The class plaintiffs are being represented in the case by Saltz Mongeluzzi Barrett & Bendesky, PC; Hagens Berman Sobol Shapiro, LLC; Garen Meguerian, Esq. and lawyers in The HSUS's Animal Protection Litigation section. The suit requests a jury trial on behalf of the consumer class plaintiffs, and seeks reimbursement of the puppies' purchase price along with compensation for all related monetary damages for the class members.

To learn more about puppy mills, visit humanesociety.org/stoppuppymills.

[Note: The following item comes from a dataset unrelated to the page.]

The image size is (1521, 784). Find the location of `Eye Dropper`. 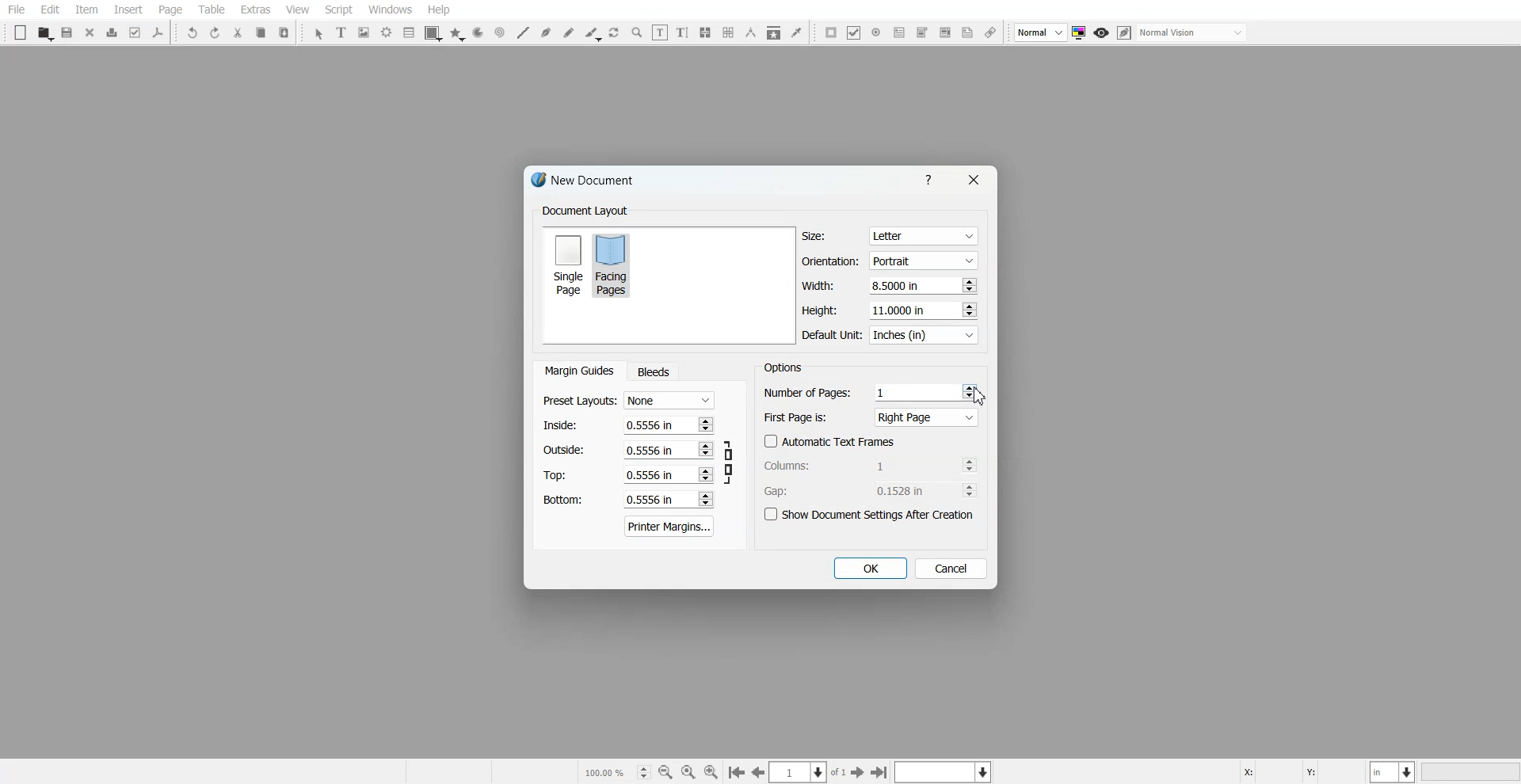

Eye Dropper is located at coordinates (796, 32).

The Humane Society of the United States is the nation's largest animal protection organization — backed by 11 million Americans, or one of every 28. For more than a half-century, The HSUS has been fighting for the protection of all animals through advocacy, education, and hands-on programs. Celebrating animals and confronting cruelty — On the web at humanesociety.org.


----------



## bjoy02 (Sep 9, 2002)

It's about time. I hope the HSUS wins and forces stores like Petland out of business.


----------



## skyizzy (Apr 15, 2008)

YESSSSSSSSSS!!!!!!!!!!!!!!!!!


----------



## DorianE (Jan 5, 2009)

Ok, I am going to chime in on this one. I live in Buffalo Mo, if you go as the crow flies, HUNTES is across the field from my house. They are based out of Buffalo and Ekland Mo, also about 15 miles from me. This area is a small township basically with alot of century farms, farms that have been in the family for over 100 years. There is no industry here, no real jobs besides grocery stores, walmart and convienence stores. For years, this county has been known for having either fixed income seniors or assistance based families due to no real jobs. Now keep in mind, we are about 30 miles north of Springfield Mo and due to growth through the years, Springfield has no where else to grow but north. Springfield and Branson almost touch now and the city itself is doing well. So, in the last 10 years or so, we have seen a growth in this county of young families that work in the city and have migrated to this smaller community to raise children with less crime and problems. 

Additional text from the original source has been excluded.